### WHAT TO WORK ON
The copy you return must match the listing word for word and carry no pictures.

### DATA SHOWN
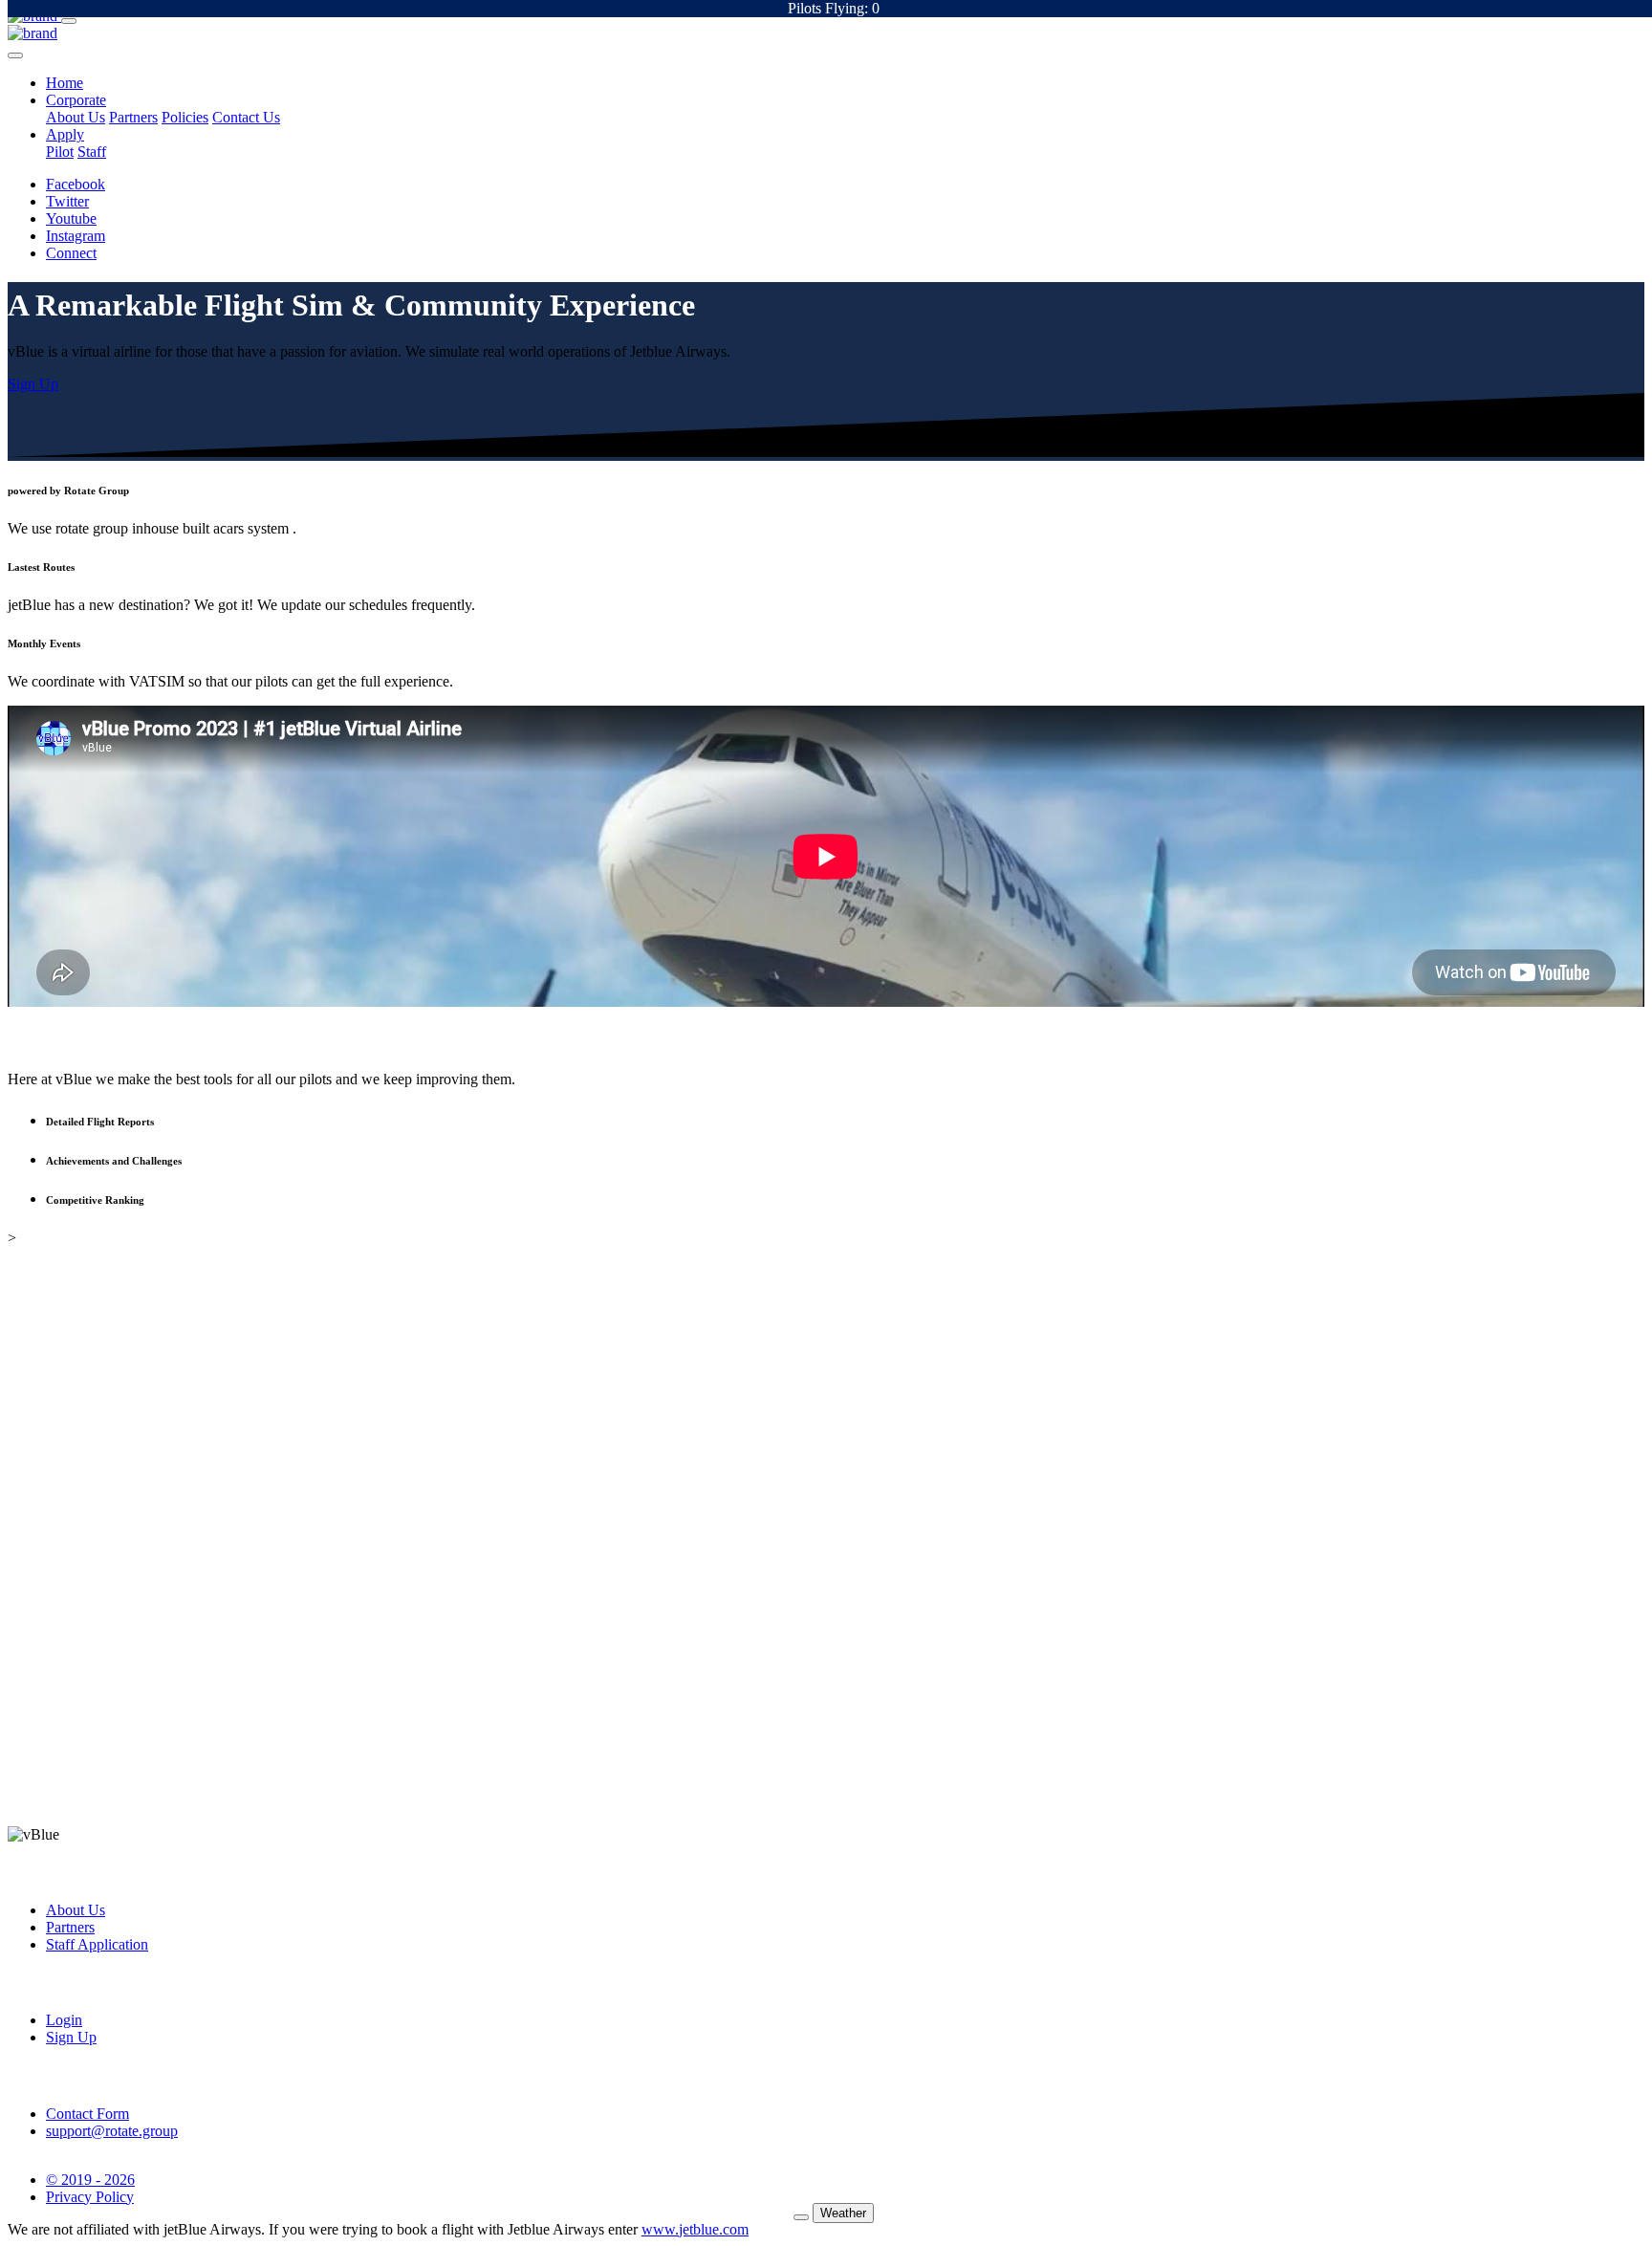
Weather (843, 2213)
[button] (64, 83)
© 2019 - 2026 (90, 2179)
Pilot (60, 151)
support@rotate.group (112, 2131)
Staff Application (97, 1944)
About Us (75, 117)
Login (64, 2020)
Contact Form (87, 2113)
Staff (91, 151)
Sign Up (71, 2037)
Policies (185, 117)
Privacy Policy (90, 2197)
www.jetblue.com (695, 2229)
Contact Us (246, 117)
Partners (133, 117)
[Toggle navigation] (68, 21)
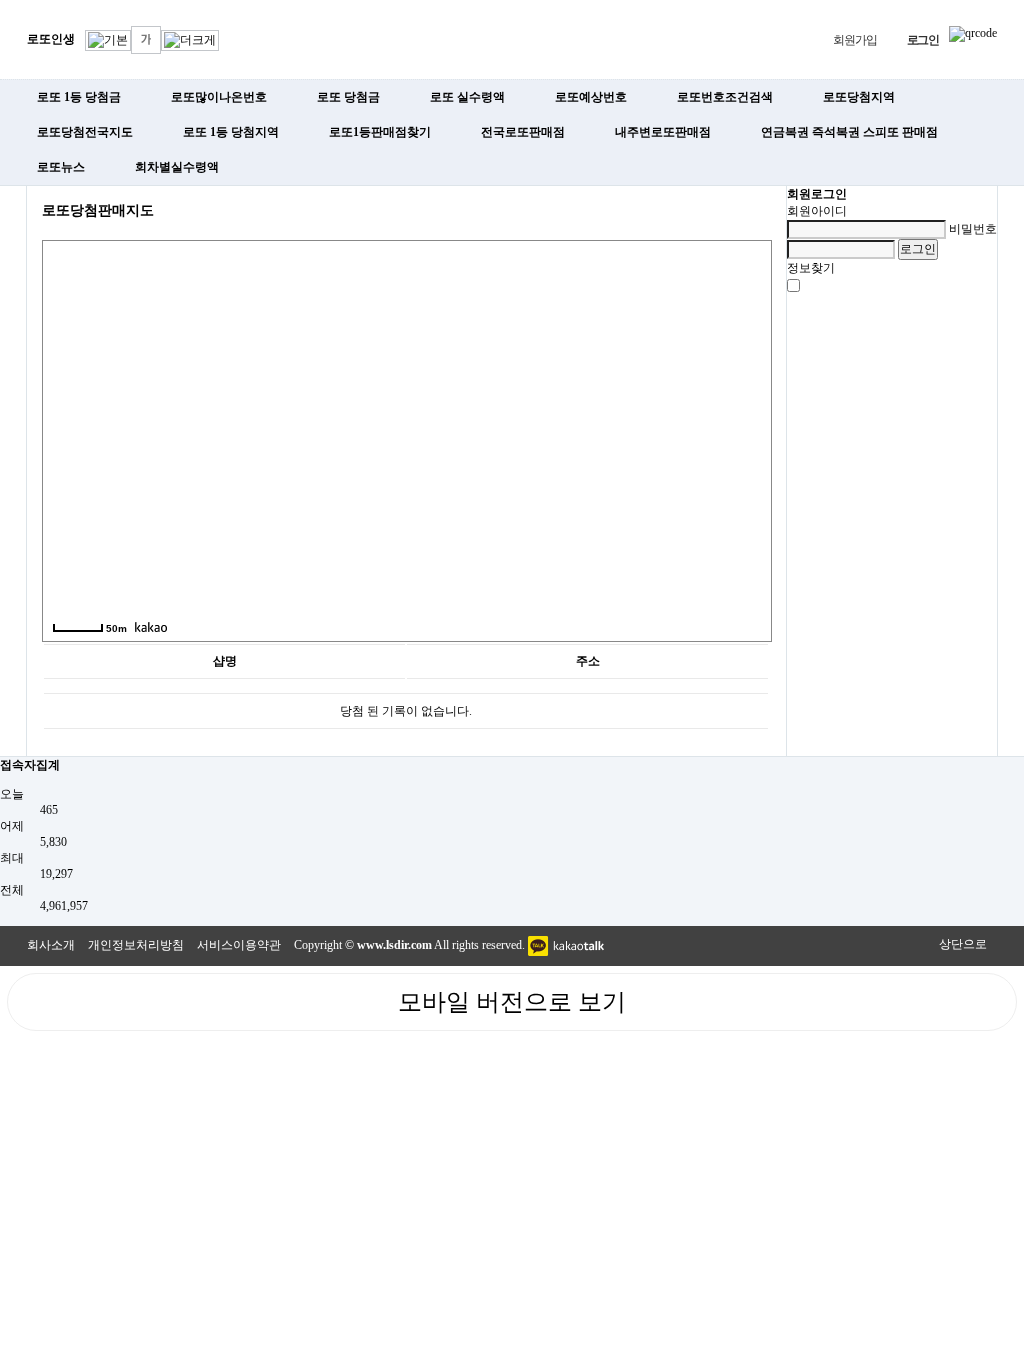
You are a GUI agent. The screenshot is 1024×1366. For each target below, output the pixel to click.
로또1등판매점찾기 (380, 132)
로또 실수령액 (467, 97)
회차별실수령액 (177, 167)
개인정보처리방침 (136, 945)
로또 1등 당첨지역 (231, 132)
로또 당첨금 (348, 97)
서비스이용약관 (239, 945)
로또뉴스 (61, 167)
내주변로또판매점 (663, 132)
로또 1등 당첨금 (79, 97)
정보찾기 (811, 268)
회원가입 (854, 40)
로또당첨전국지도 (85, 132)
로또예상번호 (591, 97)
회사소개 (51, 945)
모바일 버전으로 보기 (512, 1002)
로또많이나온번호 (219, 97)
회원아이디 (817, 211)
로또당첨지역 (859, 97)
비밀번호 (973, 229)
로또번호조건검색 (725, 97)
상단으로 (963, 944)
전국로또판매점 (523, 132)
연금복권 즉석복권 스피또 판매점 (849, 132)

### OUTPUT FOR THIS EXERCISE
Weather (843, 2213)
[button] (64, 83)
© 2019 - 2026 (90, 2179)
Pilot (60, 151)
support@rotate.group (112, 2131)
Staff Application (97, 1944)
About Us (75, 117)
Login (64, 2020)
Contact Form (87, 2113)
Staff (91, 151)
Sign Up (71, 2037)
Policies (185, 117)
Privacy Policy (90, 2197)
www.jetblue.com (695, 2229)
Contact Us (246, 117)
Partners (133, 117)
[Toggle navigation] (68, 21)
You are a GUI agent. The screenshot is 1024×1366. For each target below, output the pixel to click.
로또1등판매점찾기 (380, 132)
로또 실수령액 (467, 97)
회차별실수령액 (177, 167)
개인정보처리방침 (136, 945)
로또 1등 당첨지역 (231, 132)
로또 당첨금 (348, 97)
서비스이용약관 (239, 945)
로또뉴스 (61, 167)
내주변로또판매점 (663, 132)
로또 1등 당첨금 (79, 97)
정보찾기 (811, 268)
회원가입 (854, 40)
로또당첨전국지도 (85, 132)
로또예상번호 (591, 97)
회사소개 (51, 945)
모바일 버전으로 보기 (512, 1002)
로또많이나온번호 (219, 97)
회원아이디 (817, 211)
로또당첨지역 (859, 97)
비밀번호 (973, 229)
로또번호조건검색 (725, 97)
상단으로 (963, 944)
전국로또판매점 (523, 132)
연금복권 즉석복권 스피또 판매점 (849, 132)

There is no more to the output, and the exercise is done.